Selected extract:
--- begin ---
Even in less extreme forms, teen culture is weighted against the adult world of responsibility. I recently asked a roomful of eighteen-year-olds to tell me what an adult is. Their deliberate answer, after hours of discussion, was that an adult is someone who no longer plays, who is no longer playful. Is Bob Dylan an adult? No, never! Of course they did not want to remain children, or teens, or adolescents; but they did want to remain youthful, playful, free of squares, and free of responsibility. The teenager wants to be old enough to drive, drink, screw, and travel. He does not want to get pushed into square maturity. He wants to drag the main, be a surf bum, a ski bum, or dream of being a bum. He doesn't want to go to Vietnam, or to IBM, or to buy a split-level house in Knotty Pines Estates.

This swing away from responsibility quite predictably produces frictions between the adolescent and his parents. The clash of cultures is likely to drive the adolescent from home, to persuade him to leave the dead world of his parents and strike out on his own. And here we find the central paradox of young marriages. For the only way the young person can escape from his parents is to assume many of the responsibilities that he so reviles in the life-style of his parents. He needs a job and an apartment. And he needs some kind of emotional substitute, some means of filling the emotional vacuum that leaving home has caused. And so he goes steady, and sooner rather than later, gets married to a girl with similar inclinations.

When he does this, he crosses the dividing line between the cultures. Though he seldom realizes it at the time, he has taken the first step to adulthood. Our society does not have a conventional "rite of passage." In Africa the Masai adolescent takes a lion test. He becomes an adult the first time he kills a lion with a spear. Our adolescents take the domesticity test. When they get married they have to come to terms with the system in one way or another. Some brave individuals continue to fight it. But most simply capitulate.
--- end ---
Data segment:
--- begin ---
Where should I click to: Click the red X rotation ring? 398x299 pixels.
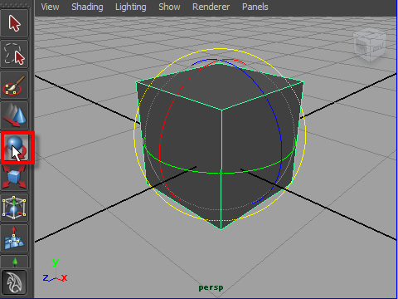160,139
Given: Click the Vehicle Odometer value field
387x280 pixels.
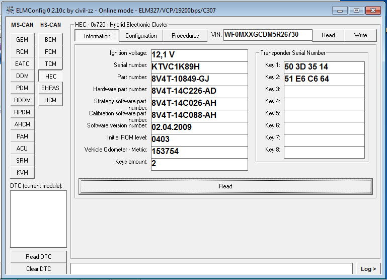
--- end ---
Actions to take:
• A. According to the passage on teen culture, what did the roomful of eighteen-year-olds decide an adult is?
• B. Retype the passage on teen culture word for word, starting at "Even in less" and ending at "Knotty Pines Estates.".

Task results:
• A. Someone who no longer plays, who is no longer playful.

• B.
Even in less extreme forms, teen culture is weighted against the adult world of responsibility. I recently asked a roomful of eighteen-year-olds to tell me what an adult is. Their deliberate answer, after hours of discussion, was that an adult is someone who no longer plays, who is no longer playful. Is Bob Dylan an adult? No, never! Of course they did not want to remain children, or teens, or adolescents; but they did want to remain youthful, playful, free of squares, and free of responsibility. The teenager wants to be old enough to drive, drink, screw, and travel. He does not want to get pushed into square maturity. He wants to drag the main, be a surf bum, a ski bum, or dream of being a bum. He doesn't want to go to Vietnam, or to IBM, or to buy a split-level house in Knotty Pines Estates.